### What is required
Return the records word for word. Any pictures in them are not part of the copy.

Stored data
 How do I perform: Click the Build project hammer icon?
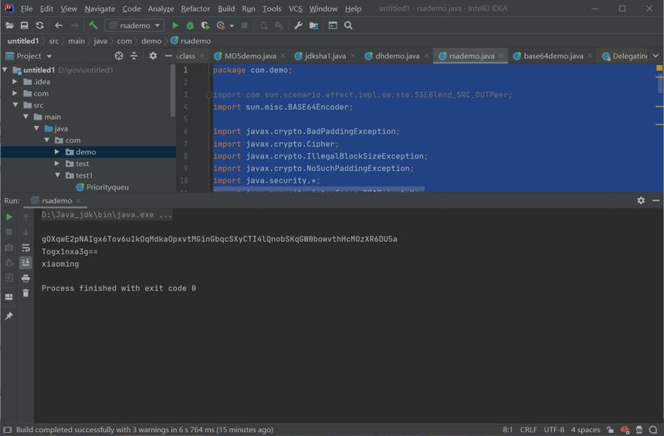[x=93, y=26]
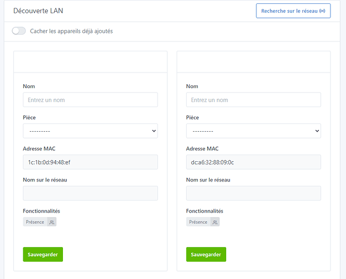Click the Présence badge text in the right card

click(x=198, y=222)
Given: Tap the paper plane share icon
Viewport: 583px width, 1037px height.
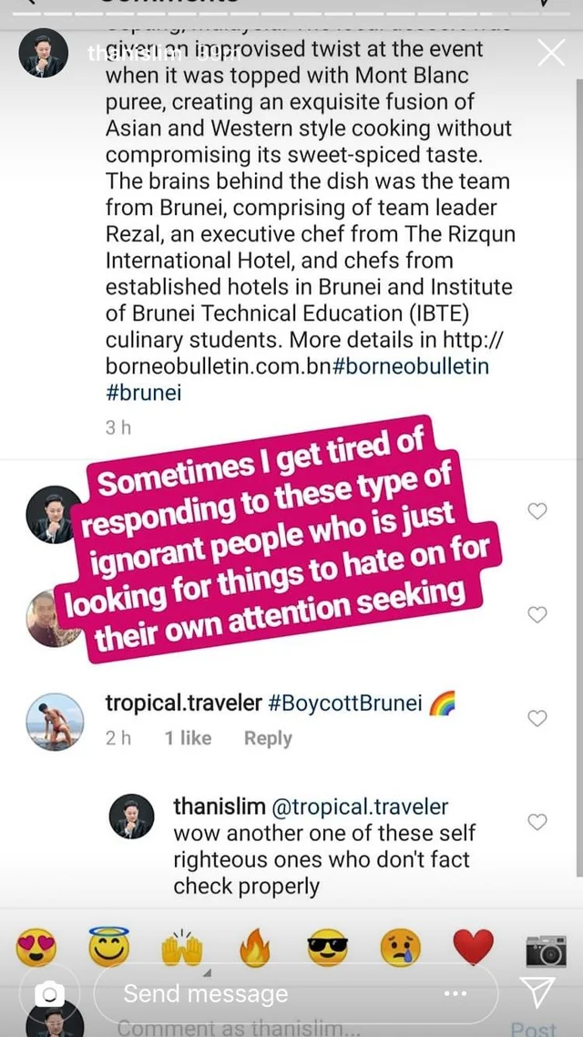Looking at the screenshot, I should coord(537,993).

### Answer box
 How do I perform: Click the Build project hammer icon?
[x=93, y=26]
Click the Présence badge text in the right card

click(x=198, y=222)
Given: Tap the paper plane share icon
Viewport: 583px width, 1037px height.
Looking at the screenshot, I should coord(537,993).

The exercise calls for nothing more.